Don’t you just hate it when people will say, “Well, why didn’t you just hire a babysitter so you could go take that big test?” Or, “Come out with us last minute. You can just get a babysitter—it’s not like it’s that hard!” With a flick of their hand or an exaggerated eye roll, they say it as if it’s just that easy. They question why you weren’t sane enough to make arrangements and procure someone responsible out of thin air at a moment’s notice!
Well, in case you are one of those parents who have it all (so…that should be none of you), are childless, or are living under a rock, I’ll let you in on a little secret: it’s not always that easy.
I can’t always “just hire a babysitter” and there’s a simple, recurrent explanation: I’m too broke for that nonsense!
You know how many things I do, places I go, and obligations I fulfill that I wish I could do alone, instead of having to adapt in order to make it possible to bring the kids with me? If I paid a babysitter every time I technically needed one, I’d have no budget for basic human necessities, like toilet paper or wine. Should I get personal right now and break down my finances for you, with exact numbers, in order to prove why I can’t “just hire a babysitter?”
Yes, I have some willing family semi-close by, but guess what? They have a life too! So they can’t always watch my kids at a drop of a hat. And if I use them too much, I run the risk of taking advantage of them, which is entirely possible even though they love my kids and even if I try to return the favor or make it up to them. At the end of the day, my kids are not their responsibility.
Yes, maybe I can find a friend or neighbor willing to do a babysitting swap so neither of us pays. But believe it or not, that’s not always easy to set up. What if I can’t stand her kids or she hates mine? What if our kids don’t play well together, making babysitting (twice the amount of kids we’re used to) absolute torture because of the nonstop fighting? What if she isn’t free the day/time I need her? What if she doesn’t hold up her end of the deal and flakes on me? What if I live in a rural area where driving my kids to a friend’s for a swap means driving 45 minutes out of the way? What if it all works out once, but the stars don’t align ever again? This is a great option sometimes, but it’s not always possible when you need it, especially for anyone who doesn’t have a friend/neighbor nearby to swap with.
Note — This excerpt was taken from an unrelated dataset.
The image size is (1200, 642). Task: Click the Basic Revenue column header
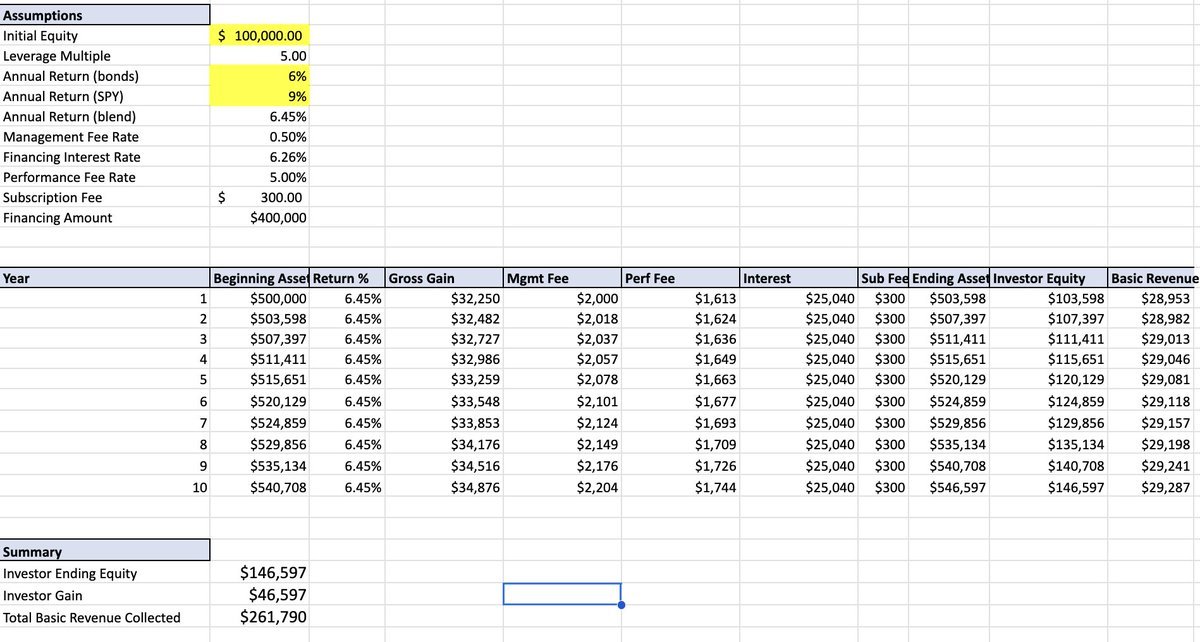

And even the times I CAN “just” hire a babysitter, it usually ends up being a financial strain that leaves me feeling guilty no matter how much I paid.
“Sorry I’m broke and could only pay you with my crunchy homemade cookies instead of cash!”
Or, “Sorry I didn’t pay you enough per hour, per kid; I know you left feeling it wasn’t worth it.”
Or, “Sorry, husband, I overpaid the babysitter in an attempt to be fair, so instead of dinner and a movie tonight, we have to skip the show and go to McDonalds …again. Happy Anniversary.”
There are plenty more realistic reasons why someone can’t “just hire a babysitter.” So can we all just cool it on the judgment of parents who have to bring their kids to certain things that you wouldn’t have? And can we restrain our annoyance when Bob and Sally once again can’t stay for game night because they have to get the kids to bed on time? Don’t fault parents who tried to save for a babysitter but didn’t have enough money every time they needed one. Don’t fault those who tried to find someone to swap with and couldn’t. Don’t punish those who tried to adjust their schedules so one parent could stay home but failed.
The next time you see a mother struggling with her kids at her OB office, instead of grumbling and staring while she chases them from behind her big belly, offer to distract the kids while you wait. Listen to her hurried explanations she will feel obligated to give about the babysitter falling through and not being able to reschedule her appointment. And then validate how great she’s doing. Lift her up!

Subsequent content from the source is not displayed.